After reading the entries below, report how many lines have the string "dimensions" in them, giving the number alone.

Top of Excerpted records

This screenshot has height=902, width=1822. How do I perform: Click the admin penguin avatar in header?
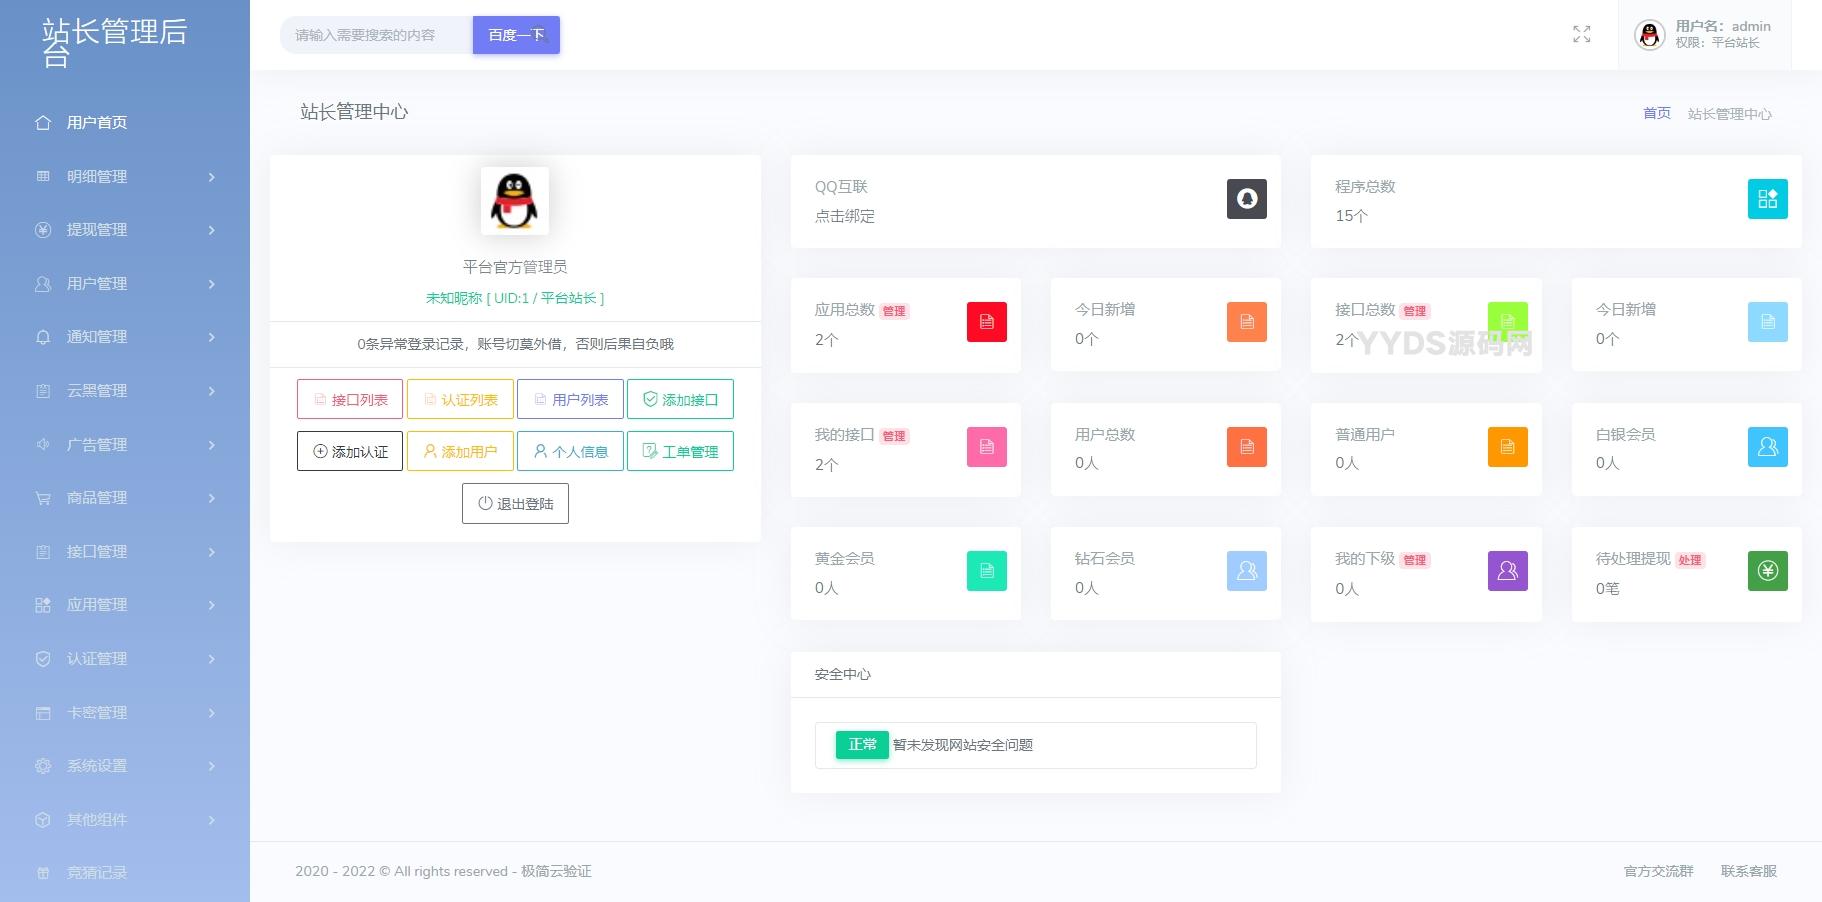point(1649,35)
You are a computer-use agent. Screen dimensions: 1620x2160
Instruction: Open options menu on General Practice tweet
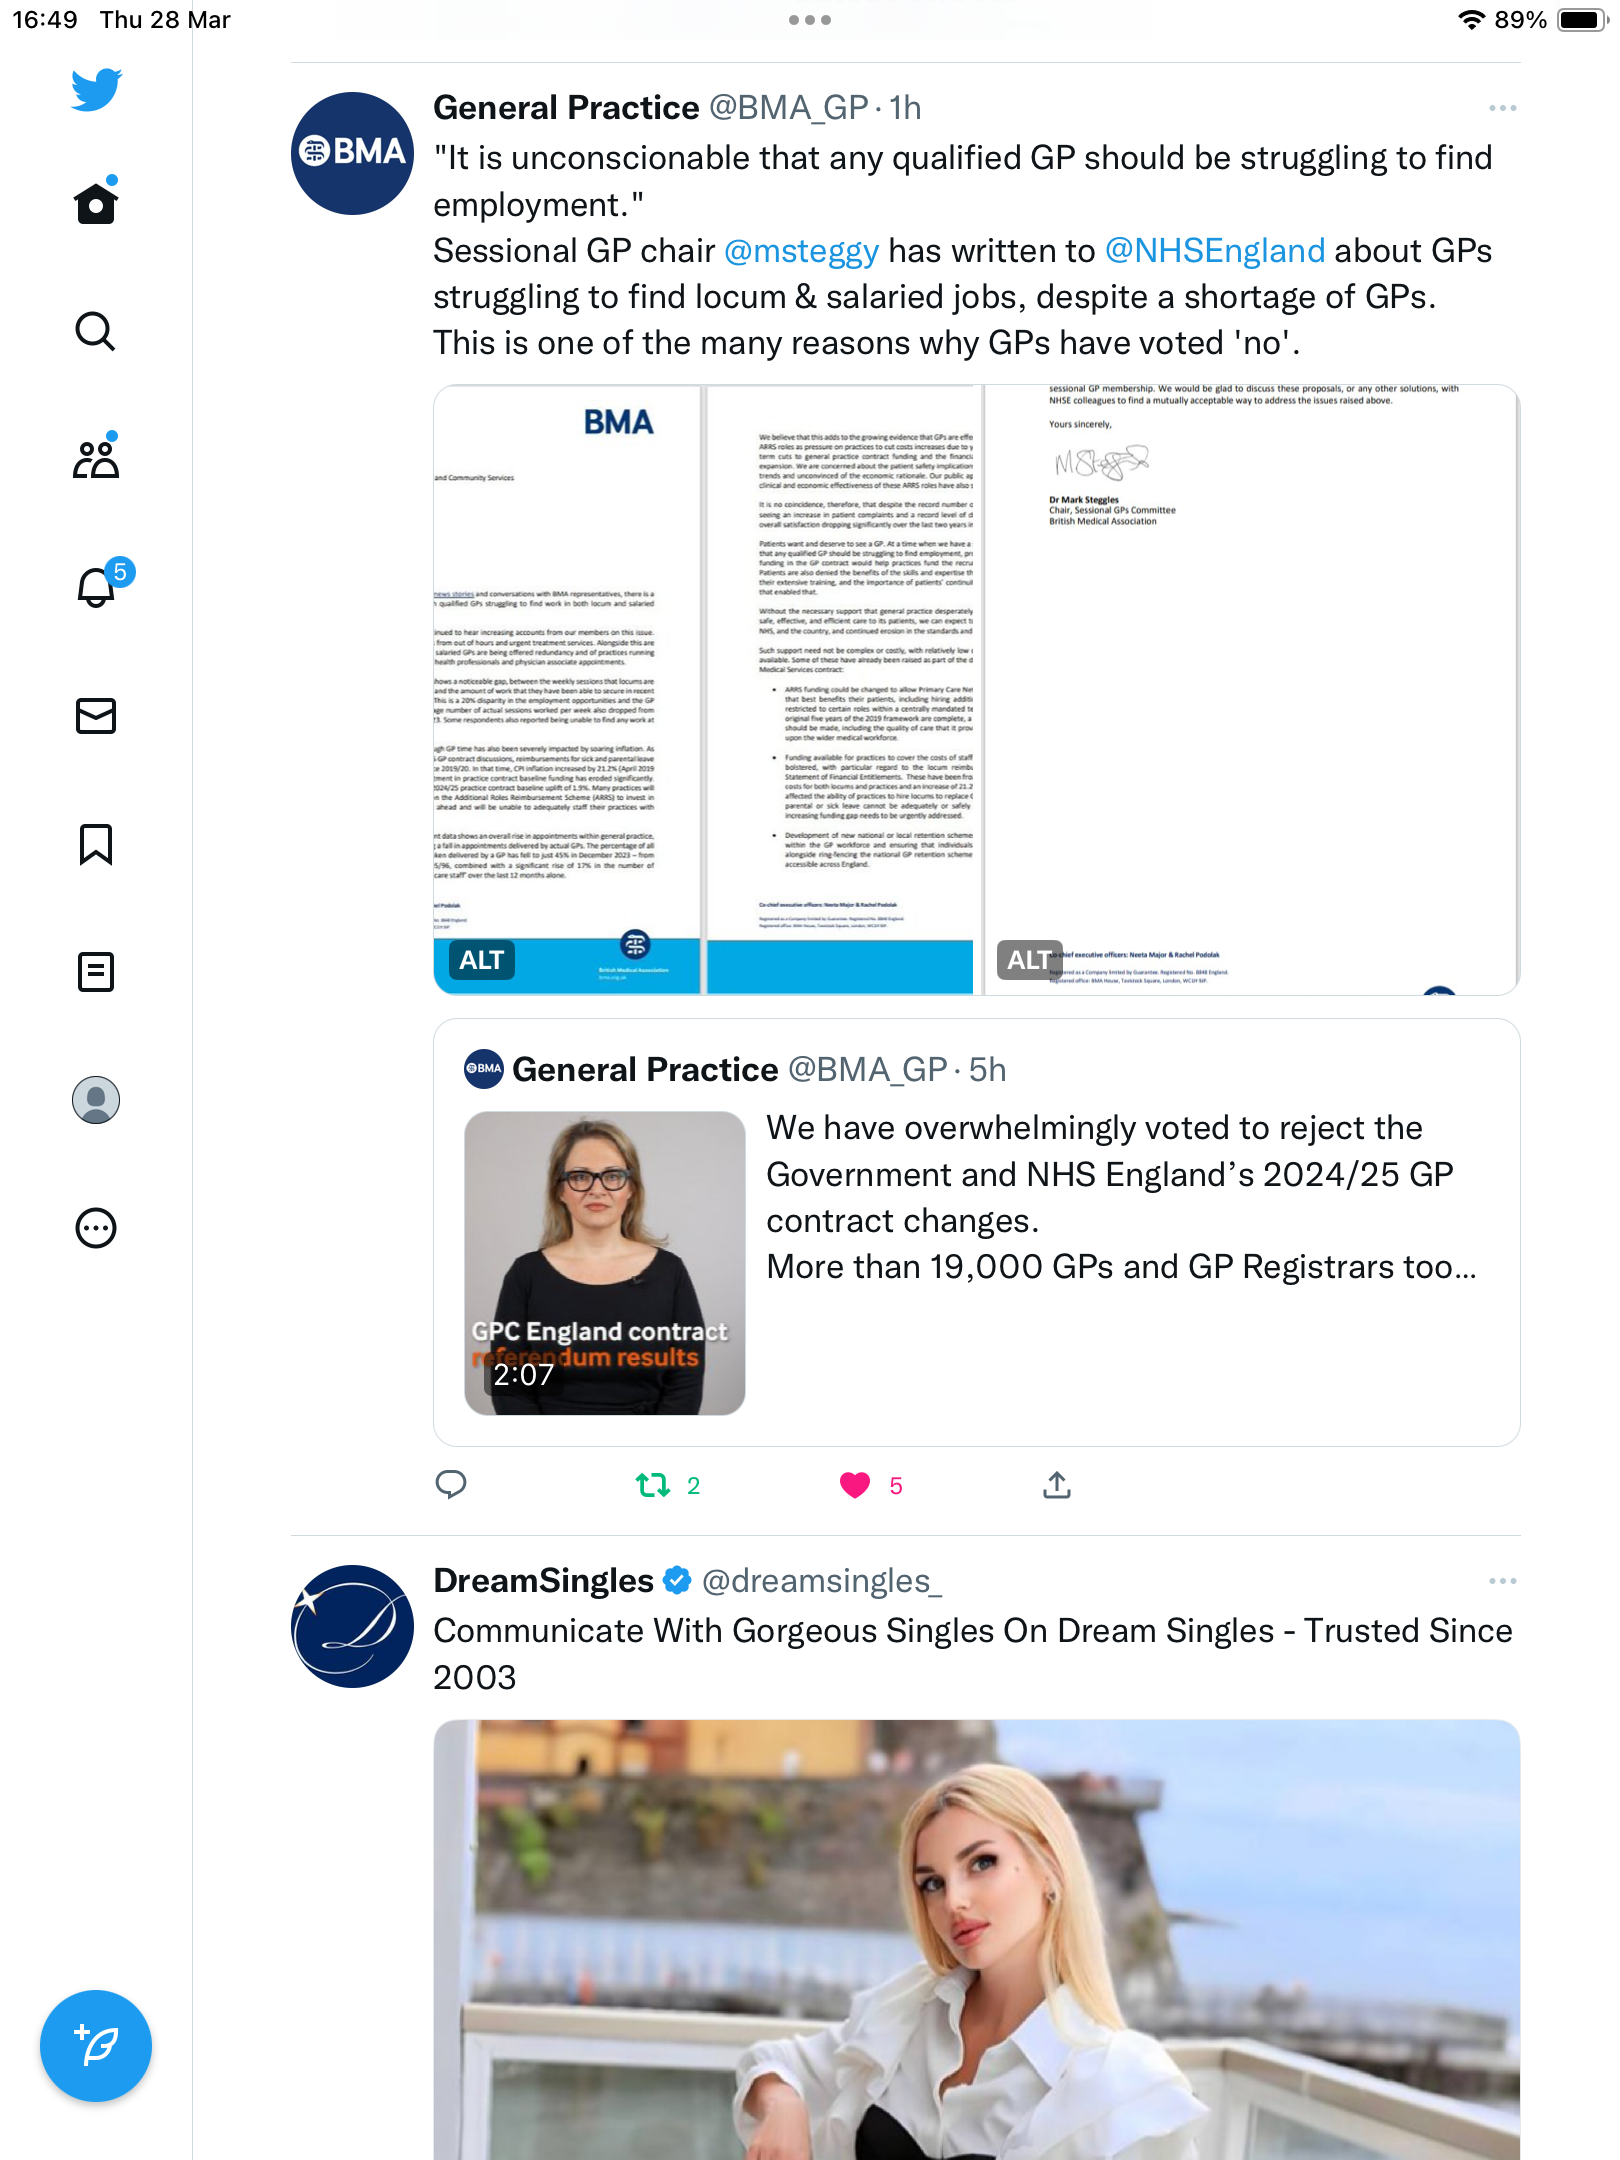pos(1502,108)
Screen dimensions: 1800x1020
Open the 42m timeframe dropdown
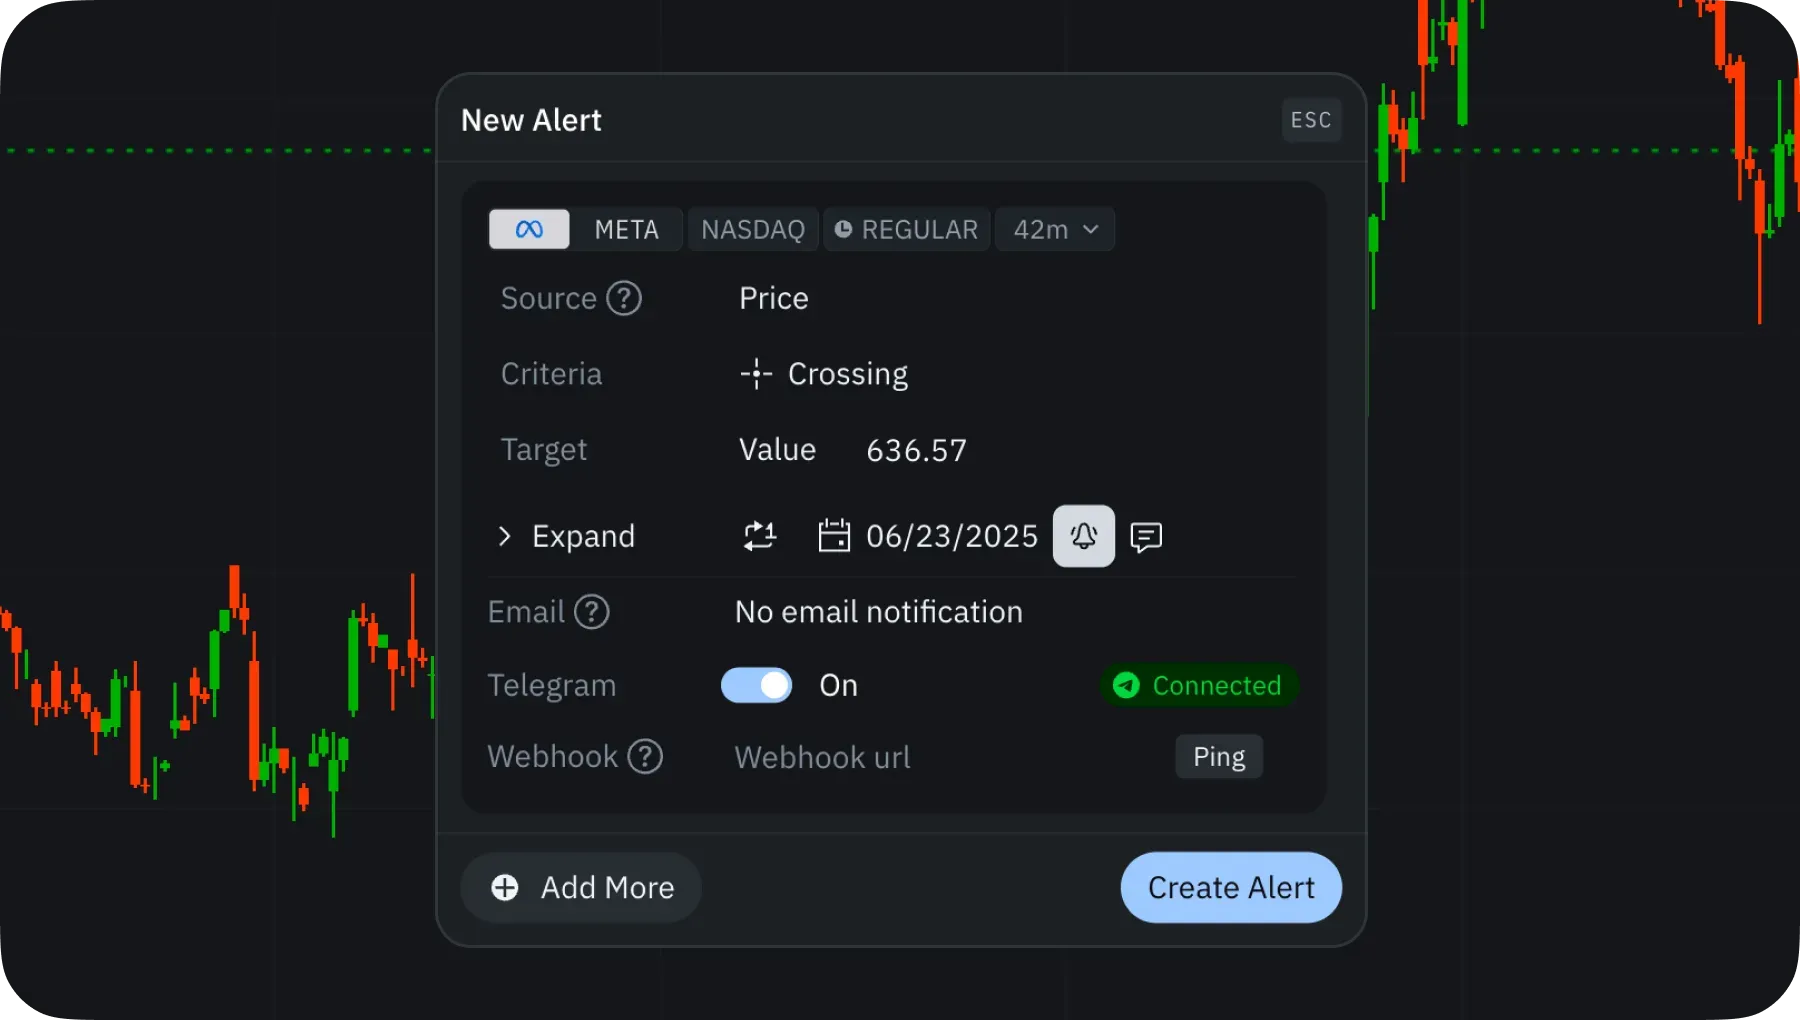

Bottom of Excerpted records

◆ Written response
2